Guides are thin metal plates drilled with a hole in their lower end through a warp end may be threaded if required. The guides are held together at their upper end in a metal lead of 1 inch width and are spaced in it to the same gauge as the machine. The leads in turn are attached to a horizontal bar to form a complete guide bar assembly bar, so that the guides hang from it with each one occupying a position at rest midway between two adjacent needles. In this position the needles do not receive the warp yarns.
The needles only receive the warp yarns in their hooks if the guides wrap or lap the yarns across the needles. For the purpose, the guide bars are given a compound lapping movement. All guides in a conventional guide bar produce an identical lapping movement at the same time and therefore have requirements of same warp tension and rate of feed although yarns may differ in colour and composition. But the two guide bars may have different lapping movement where requirement of warp feed and warp tension may vary also.

2. Needle and needle bar

In warp knitting, all the needles move up and down together for loop formation, i.e., all the loops in a course are made simultaneously. So all the needles are connected/fixed to a bar called needle bar and the needle bar is lifted up and lowered down by means of a cam fitted outside the machine, generally at the driving side. Needles are set in tricks cut in the needle bed of the machine.

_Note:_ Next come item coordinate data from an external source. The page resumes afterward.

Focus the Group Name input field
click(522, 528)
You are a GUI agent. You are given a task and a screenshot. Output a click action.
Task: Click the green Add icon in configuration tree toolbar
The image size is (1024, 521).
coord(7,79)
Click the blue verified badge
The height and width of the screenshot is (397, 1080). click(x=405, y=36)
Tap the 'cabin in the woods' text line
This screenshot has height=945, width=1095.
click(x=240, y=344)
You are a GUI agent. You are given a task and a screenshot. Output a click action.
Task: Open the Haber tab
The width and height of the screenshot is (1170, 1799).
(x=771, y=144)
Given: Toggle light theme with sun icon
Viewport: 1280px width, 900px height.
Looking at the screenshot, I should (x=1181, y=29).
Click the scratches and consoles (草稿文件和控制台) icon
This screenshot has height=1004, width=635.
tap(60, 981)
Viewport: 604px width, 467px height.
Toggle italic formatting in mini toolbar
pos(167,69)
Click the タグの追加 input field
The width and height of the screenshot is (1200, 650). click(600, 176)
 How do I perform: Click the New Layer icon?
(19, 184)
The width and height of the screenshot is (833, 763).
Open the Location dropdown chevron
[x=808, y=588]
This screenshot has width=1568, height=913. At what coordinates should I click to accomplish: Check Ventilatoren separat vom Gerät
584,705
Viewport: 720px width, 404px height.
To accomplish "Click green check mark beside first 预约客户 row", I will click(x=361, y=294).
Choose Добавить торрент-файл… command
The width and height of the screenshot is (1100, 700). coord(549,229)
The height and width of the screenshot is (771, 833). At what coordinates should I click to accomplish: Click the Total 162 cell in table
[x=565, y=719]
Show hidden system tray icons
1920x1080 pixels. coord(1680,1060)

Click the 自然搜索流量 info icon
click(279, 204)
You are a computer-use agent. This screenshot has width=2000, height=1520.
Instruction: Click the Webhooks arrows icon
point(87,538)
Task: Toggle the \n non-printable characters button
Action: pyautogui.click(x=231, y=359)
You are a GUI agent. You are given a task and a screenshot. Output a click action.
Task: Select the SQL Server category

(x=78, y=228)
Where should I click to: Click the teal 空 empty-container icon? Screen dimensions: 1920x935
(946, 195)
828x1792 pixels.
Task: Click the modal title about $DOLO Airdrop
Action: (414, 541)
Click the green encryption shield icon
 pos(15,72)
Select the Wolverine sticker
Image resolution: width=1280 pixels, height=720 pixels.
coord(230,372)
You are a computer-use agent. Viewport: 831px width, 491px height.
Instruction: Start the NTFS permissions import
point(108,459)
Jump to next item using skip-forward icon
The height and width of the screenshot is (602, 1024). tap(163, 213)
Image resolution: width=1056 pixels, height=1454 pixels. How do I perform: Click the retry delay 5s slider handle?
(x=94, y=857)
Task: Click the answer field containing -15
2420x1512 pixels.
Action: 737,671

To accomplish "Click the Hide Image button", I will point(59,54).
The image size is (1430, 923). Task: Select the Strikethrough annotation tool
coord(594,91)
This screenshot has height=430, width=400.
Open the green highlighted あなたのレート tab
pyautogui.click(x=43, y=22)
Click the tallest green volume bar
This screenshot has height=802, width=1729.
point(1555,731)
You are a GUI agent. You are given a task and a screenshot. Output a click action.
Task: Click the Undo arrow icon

3. Closure bar (or Presser bar)

 In order to close the hook for casting-off of the old loop in Tricot machine, some closing element (Presser bar) is must. The elements needed in Tricot machine are set in a separate bar across the full width of the machine which also get motion from a cam or crank fitted on the main shaft. The presser bar closes the hook of the needle when the same moves downward after catching of the new yarn for loop formation.

4. Sinker and sinker bar

The sinker is a thin plate of metal which is placed between every two needles. The sinkers are usually cast in units, 1 inch long, which in turn are screwed into a bar called sinker bar. The sinkers are given almost linear horizontal (forward and backward) motion through the sinker bar. The drive generally comes from a crank or eccentric arrangement. The neb and the throat of the sinker are used to hold down the fabric while the belly of the sinker is used as a knocking over platform.